— start —
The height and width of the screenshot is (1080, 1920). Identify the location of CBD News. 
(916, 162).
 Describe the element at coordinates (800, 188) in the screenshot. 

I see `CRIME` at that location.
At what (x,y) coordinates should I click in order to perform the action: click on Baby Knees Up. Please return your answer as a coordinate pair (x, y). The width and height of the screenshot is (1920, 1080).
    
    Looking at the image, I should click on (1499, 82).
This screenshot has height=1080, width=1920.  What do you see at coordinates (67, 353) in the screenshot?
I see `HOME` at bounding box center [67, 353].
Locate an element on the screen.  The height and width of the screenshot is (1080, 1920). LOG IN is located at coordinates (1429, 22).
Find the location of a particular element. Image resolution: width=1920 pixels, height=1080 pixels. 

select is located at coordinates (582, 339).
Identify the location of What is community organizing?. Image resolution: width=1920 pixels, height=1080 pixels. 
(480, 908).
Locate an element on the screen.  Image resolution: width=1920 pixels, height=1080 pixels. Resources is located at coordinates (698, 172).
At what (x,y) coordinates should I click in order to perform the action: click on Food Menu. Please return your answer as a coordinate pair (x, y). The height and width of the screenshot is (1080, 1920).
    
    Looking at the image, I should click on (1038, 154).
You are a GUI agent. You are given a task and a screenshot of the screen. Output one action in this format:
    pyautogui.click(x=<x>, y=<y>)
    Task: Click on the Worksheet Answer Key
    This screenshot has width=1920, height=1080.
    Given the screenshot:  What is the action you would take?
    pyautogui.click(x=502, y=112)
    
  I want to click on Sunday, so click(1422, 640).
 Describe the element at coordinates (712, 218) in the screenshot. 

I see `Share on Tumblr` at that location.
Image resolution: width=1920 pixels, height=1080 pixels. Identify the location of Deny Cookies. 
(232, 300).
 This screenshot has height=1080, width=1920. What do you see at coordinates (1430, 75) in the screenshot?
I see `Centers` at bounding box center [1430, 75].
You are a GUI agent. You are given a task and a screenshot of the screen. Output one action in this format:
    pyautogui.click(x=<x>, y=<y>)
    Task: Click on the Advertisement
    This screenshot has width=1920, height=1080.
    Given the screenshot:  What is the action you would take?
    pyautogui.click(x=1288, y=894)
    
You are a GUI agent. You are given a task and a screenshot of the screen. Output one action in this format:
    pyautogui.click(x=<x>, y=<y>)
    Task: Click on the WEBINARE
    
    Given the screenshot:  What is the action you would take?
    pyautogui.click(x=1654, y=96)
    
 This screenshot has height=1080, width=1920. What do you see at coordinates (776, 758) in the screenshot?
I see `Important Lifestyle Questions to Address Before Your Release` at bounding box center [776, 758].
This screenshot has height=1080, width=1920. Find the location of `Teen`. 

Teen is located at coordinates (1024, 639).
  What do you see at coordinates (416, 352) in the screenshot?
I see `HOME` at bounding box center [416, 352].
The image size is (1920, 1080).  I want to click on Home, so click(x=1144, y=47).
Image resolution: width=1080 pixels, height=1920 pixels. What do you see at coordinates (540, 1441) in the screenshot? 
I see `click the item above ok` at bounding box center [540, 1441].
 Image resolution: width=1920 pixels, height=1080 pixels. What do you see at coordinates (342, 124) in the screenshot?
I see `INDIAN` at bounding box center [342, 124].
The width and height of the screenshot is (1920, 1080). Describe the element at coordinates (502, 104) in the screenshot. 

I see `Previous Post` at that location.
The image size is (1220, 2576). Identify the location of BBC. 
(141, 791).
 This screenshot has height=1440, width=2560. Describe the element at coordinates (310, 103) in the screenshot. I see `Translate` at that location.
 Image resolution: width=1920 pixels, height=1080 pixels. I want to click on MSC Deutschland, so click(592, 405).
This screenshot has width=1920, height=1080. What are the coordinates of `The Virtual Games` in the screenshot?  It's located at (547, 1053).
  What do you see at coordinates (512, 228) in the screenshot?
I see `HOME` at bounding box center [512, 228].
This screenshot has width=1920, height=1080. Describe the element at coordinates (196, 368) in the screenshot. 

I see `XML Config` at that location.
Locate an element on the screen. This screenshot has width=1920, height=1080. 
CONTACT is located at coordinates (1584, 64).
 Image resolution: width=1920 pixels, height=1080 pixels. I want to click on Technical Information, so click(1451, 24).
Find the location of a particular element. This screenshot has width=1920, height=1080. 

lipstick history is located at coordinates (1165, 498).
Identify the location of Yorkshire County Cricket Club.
— end —
▶ _WHAT NEEDS TO BE DONE_:
Convert all the records above into a JSON list of strings, with one string per line and blank lines left out.

▶ _SOLUTION FOR THIS TASK_:
[
  "The height and width of the screenshot is (1080, 1920). Identify the location of CBD News. ",
  "(916, 162).",
  " Describe the element at coordinates (800, 188) in the screenshot. ",
  "I see `CRIME` at that location.",
  "At what (x,y) coordinates should I click in order to perform the action: click on Baby Knees Up. Please return your answer as a coordinate pair (x, y). The width and height of the screenshot is (1920, 1080).",
  "    Looking at the image, I should click on (1499, 82).",
  "This screenshot has height=1080, width=1920.  What do you see at coordinates (67, 353) in the screenshot?",
  "I see `HOME` at bounding box center [67, 353].",
  "Locate an element on the screen.  The height and width of the screenshot is (1080, 1920). LOG IN is located at coordinates (1429, 22).",
  "Find the location of a particular element. Image resolution: width=1920 pixels, height=1080 pixels. ",
  "select is located at coordinates (582, 339).",
  "Identify the location of What is community organizing?. Image resolution: width=1920 pixels, height=1080 pixels. ",
  "(480, 908).",
  "Locate an element on the screen.  Image resolution: width=1920 pixels, height=1080 pixels. Resources is located at coordinates (698, 172).",
  "At what (x,y) coordinates should I click in order to perform the action: click on Food Menu. Please return your answer as a coordinate pair (x, y). The height and width of the screenshot is (1080, 1920).",
  "    Looking at the image, I should click on (1038, 154).",
  "You are a GUI agent. You are given a task and a screenshot of the screen. Output one action in this format:",
  "    pyautogui.click(x=<x>, y=<y>)",
  "    Task: Click on the Worksheet Answer Key",
  "    This screenshot has width=1920, height=1080.",
  "    Given the screenshot:  What is the action you would take?",
  "    pyautogui.click(x=502, y=112)",
  "  I want to click on Sunday, so click(1422, 640).",
  " Describe the element at coordinates (712, 218) in the screenshot. ",
  "I see `Share on Tumblr` at that location.",
  "Image resolution: width=1920 pixels, height=1080 pixels. Identify the location of Deny Cookies. ",
  "(232, 300).",
  " This screenshot has height=1080, width=1920. What do you see at coordinates (1430, 75) in the screenshot?",
  "I see `Centers` at bounding box center [1430, 75].",
  "You are a GUI agent. You are given a task and a screenshot of the screen. Output one action in this format:",
  "    pyautogui.click(x=<x>, y=<y>)",
  "    Task: Click on the Advertisement",
  "    This screenshot has width=1920, height=1080.",
  "    Given the screenshot:  What is the action you would take?",
  "    pyautogui.click(x=1288, y=894)",
  "You are a GUI agent. You are given a task and a screenshot of the screen. Output one action in this format:",
  "    pyautogui.click(x=<x>, y=<y>)",
  "    Task: Click on the WEBINARE",
  "    Given the screenshot:  What is the action you would take?",
  "    pyautogui.click(x=1654, y=96)",
  " This screenshot has height=1080, width=1920. What do you see at coordinates (776, 758) in the screenshot?",
  "I see `Important Lifestyle Questions to Address Before Your Release` at bounding box center [776, 758].",
  "This screenshot has height=1080, width=1920. Find the location of `Teen`. ",
  "Teen is located at coordinates (1024, 639).",
  "  What do you see at coordinates (416, 352) in the screenshot?",
  "I see `HOME` at bounding box center [416, 352].",
  "The image size is (1920, 1080).  I want to click on Home, so click(x=1144, y=47).",
  "Image resolution: width=1080 pixels, height=1920 pixels. What do you see at coordinates (540, 1441) in the screenshot? ",
  "I see `click the item above ok` at bounding box center [540, 1441].",
  " Image resolution: width=1920 pixels, height=1080 pixels. What do you see at coordinates (342, 124) in the screenshot?",
  "I see `INDIAN` at bounding box center [342, 124].",
  "The width and height of the screenshot is (1920, 1080). Describe the element at coordinates (502, 104) in the screenshot. ",
  "I see `Previous Post` at that location.",
  "The image size is (1220, 2576). Identify the location of BBC. ",
  "(141, 791).",
  " This screenshot has height=1440, width=2560. Describe the element at coordinates (310, 103) in the screenshot. I see `Translate` at that location.",
  " Image resolution: width=1920 pixels, height=1080 pixels. I want to click on MSC Deutschland, so click(592, 405).",
  "This screenshot has width=1920, height=1080. What are the coordinates of `The Virtual Games` in the screenshot?  It's located at (547, 1053).",
  "  What do you see at coordinates (512, 228) in the screenshot?",
  "I see `HOME` at bounding box center [512, 228].",
  "This screenshot has width=1920, height=1080. Describe the element at coordinates (196, 368) in the screenshot. ",
  "I see `XML Config` at that location.",
  "Locate an element on the screen. This screenshot has width=1920, height=1080. ",
  "CONTACT is located at coordinates (1584, 64).",
  " Image resolution: width=1920 pixels, height=1080 pixels. I want to click on Technical Information, so click(1451, 24).",
  "Find the location of a particular element. This screenshot has width=1920, height=1080. ",
  "lipstick history is located at coordinates (1165, 498).",
  "Identify the location of Yorkshire County Cricket Club."
]